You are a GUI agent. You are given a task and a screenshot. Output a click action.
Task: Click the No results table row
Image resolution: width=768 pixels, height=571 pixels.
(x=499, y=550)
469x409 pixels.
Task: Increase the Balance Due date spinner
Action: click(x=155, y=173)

» **What this task involves**
The data must be given again in full, exactly as written.

» **Reply to the exercise**
You are a GUI agent. You are given a task and a screenshot. Output a click action.
Task: Click the No results table row
Image resolution: width=768 pixels, height=571 pixels.
(x=499, y=550)
469x409 pixels.
Task: Increase the Balance Due date spinner
Action: click(x=155, y=173)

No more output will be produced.